Please retype each of the following entries exactly as it appears, line for line.

Given records:
====

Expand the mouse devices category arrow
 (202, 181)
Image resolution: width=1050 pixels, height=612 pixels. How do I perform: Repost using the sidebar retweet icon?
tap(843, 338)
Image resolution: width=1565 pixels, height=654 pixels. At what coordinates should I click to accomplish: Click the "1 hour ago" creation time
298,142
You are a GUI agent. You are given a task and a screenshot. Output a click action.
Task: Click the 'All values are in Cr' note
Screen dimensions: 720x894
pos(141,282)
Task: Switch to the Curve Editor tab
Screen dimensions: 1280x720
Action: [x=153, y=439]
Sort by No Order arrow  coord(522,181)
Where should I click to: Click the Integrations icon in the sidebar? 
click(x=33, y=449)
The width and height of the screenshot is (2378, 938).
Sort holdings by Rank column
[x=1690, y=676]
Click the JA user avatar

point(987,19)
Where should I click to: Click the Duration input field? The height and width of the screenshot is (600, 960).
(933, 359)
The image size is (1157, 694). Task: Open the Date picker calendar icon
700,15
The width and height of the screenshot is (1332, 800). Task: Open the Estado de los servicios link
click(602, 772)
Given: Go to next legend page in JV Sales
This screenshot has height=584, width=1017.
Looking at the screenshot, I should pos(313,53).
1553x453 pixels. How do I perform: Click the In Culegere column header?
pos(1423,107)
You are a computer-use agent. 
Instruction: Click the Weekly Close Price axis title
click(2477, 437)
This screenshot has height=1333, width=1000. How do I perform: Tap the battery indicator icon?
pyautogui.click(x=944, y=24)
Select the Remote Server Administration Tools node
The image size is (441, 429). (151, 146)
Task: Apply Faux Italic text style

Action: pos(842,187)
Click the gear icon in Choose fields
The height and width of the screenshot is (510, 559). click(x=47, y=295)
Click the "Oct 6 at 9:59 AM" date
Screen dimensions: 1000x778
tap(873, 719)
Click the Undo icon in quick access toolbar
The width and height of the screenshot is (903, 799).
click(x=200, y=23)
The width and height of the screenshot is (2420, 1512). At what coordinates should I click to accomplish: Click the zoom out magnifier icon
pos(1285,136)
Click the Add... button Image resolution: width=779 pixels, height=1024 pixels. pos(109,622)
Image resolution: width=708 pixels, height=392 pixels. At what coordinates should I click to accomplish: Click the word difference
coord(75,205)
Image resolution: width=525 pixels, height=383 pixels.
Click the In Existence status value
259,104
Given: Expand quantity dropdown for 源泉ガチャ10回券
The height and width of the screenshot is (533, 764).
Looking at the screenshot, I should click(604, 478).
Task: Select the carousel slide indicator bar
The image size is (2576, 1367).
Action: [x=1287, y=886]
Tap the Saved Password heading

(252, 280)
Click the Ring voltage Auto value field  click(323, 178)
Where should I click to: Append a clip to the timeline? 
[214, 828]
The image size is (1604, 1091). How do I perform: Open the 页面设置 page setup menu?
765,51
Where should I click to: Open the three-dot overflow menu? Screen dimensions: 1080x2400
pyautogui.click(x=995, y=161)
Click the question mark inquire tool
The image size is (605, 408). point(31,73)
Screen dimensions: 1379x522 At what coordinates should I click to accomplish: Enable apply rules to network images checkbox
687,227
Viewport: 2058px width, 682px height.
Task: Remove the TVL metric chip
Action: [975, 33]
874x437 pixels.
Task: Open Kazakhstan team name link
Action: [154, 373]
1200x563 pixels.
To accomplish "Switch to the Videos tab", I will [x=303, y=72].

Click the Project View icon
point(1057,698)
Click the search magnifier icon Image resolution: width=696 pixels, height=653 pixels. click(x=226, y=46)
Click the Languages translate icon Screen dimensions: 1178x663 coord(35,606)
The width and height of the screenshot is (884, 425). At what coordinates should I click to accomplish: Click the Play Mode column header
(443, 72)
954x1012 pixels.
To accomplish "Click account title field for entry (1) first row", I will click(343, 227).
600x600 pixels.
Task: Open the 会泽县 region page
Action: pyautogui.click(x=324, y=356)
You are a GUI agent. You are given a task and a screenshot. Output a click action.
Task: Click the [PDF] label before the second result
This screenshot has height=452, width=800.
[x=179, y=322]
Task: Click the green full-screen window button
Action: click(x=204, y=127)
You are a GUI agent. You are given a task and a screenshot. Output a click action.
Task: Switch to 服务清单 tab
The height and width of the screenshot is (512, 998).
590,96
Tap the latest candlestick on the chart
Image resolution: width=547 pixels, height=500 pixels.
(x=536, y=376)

====

Result of this task:
Expand the mouse devices category arrow
 (202, 181)
Image resolution: width=1050 pixels, height=612 pixels. How do I perform: Repost using the sidebar retweet icon?
tap(843, 338)
Image resolution: width=1565 pixels, height=654 pixels. At what coordinates should I click to accomplish: Click the "1 hour ago" creation time
298,142
You are a GUI agent. You are given a task and a screenshot. Output a click action.
Task: Click the 'All values are in Cr' note
Screen dimensions: 720x894
pos(141,282)
Task: Switch to the Curve Editor tab
Screen dimensions: 1280x720
Action: [x=153, y=439]
Sort by No Order arrow  coord(522,181)
Where should I click to: Click the Integrations icon in the sidebar? 
click(x=33, y=449)
The width and height of the screenshot is (2378, 938).
Sort holdings by Rank column
[x=1690, y=676]
Click the JA user avatar

point(987,19)
Where should I click to: Click the Duration input field? The height and width of the screenshot is (600, 960).
(933, 359)
The image size is (1157, 694). Task: Open the Date picker calendar icon
700,15
The width and height of the screenshot is (1332, 800). Task: Open the Estado de los servicios link
click(602, 772)
Given: Go to next legend page in JV Sales
This screenshot has height=584, width=1017.
Looking at the screenshot, I should pos(313,53).
1553x453 pixels. How do I perform: Click the In Culegere column header?
pos(1423,107)
You are a computer-use agent. 
Instruction: Click the Weekly Close Price axis title
click(2477, 437)
This screenshot has height=1333, width=1000. How do I perform: Tap the battery indicator icon?
pyautogui.click(x=944, y=24)
Select the Remote Server Administration Tools node
The image size is (441, 429). (151, 146)
Task: Apply Faux Italic text style

Action: pos(842,187)
Click the gear icon in Choose fields
The height and width of the screenshot is (510, 559). click(x=47, y=295)
Click the "Oct 6 at 9:59 AM" date
Screen dimensions: 1000x778
tap(873, 719)
Click the Undo icon in quick access toolbar
The width and height of the screenshot is (903, 799).
click(x=200, y=23)
The width and height of the screenshot is (2420, 1512). At what coordinates should I click to accomplish: Click the zoom out magnifier icon
pos(1285,136)
Click the Add... button Image resolution: width=779 pixels, height=1024 pixels. pos(109,622)
Image resolution: width=708 pixels, height=392 pixels. At what coordinates should I click to accomplish: Click the word difference
coord(75,205)
Image resolution: width=525 pixels, height=383 pixels.
Click the In Existence status value
259,104
Given: Expand quantity dropdown for 源泉ガチャ10回券
The height and width of the screenshot is (533, 764).
Looking at the screenshot, I should click(604, 478).
Task: Select the carousel slide indicator bar
The image size is (2576, 1367).
Action: [x=1287, y=886]
Tap the Saved Password heading

(252, 280)
Click the Ring voltage Auto value field  click(323, 178)
Where should I click to: Append a clip to the timeline? 
[214, 828]
The image size is (1604, 1091). How do I perform: Open the 页面设置 page setup menu?
765,51
Where should I click to: Open the three-dot overflow menu? Screen dimensions: 1080x2400
pyautogui.click(x=995, y=161)
Click the question mark inquire tool
The image size is (605, 408). point(31,73)
Screen dimensions: 1379x522 At what coordinates should I click to accomplish: Enable apply rules to network images checkbox
687,227
Viewport: 2058px width, 682px height.
Task: Remove the TVL metric chip
Action: [975, 33]
874x437 pixels.
Task: Open Kazakhstan team name link
Action: [154, 373]
1200x563 pixels.
To accomplish "Switch to the Videos tab", I will [x=303, y=72].

Click the Project View icon
point(1057,698)
Click the search magnifier icon Image resolution: width=696 pixels, height=653 pixels. click(x=226, y=46)
Click the Languages translate icon Screen dimensions: 1178x663 coord(35,606)
The width and height of the screenshot is (884, 425). At what coordinates should I click to accomplish: Click the Play Mode column header
(443, 72)
954x1012 pixels.
To accomplish "Click account title field for entry (1) first row", I will click(343, 227).
600x600 pixels.
Task: Open the 会泽县 region page
Action: pyautogui.click(x=324, y=356)
You are a GUI agent. You are given a task and a screenshot. Output a click action.
Task: Click the [PDF] label before the second result
This screenshot has height=452, width=800.
[x=179, y=322]
Task: Click the green full-screen window button
Action: click(x=204, y=127)
You are a GUI agent. You are given a task and a screenshot. Output a click action.
Task: Switch to 服务清单 tab
The height and width of the screenshot is (512, 998).
590,96
Tap the latest candlestick on the chart
Image resolution: width=547 pixels, height=500 pixels.
(x=536, y=376)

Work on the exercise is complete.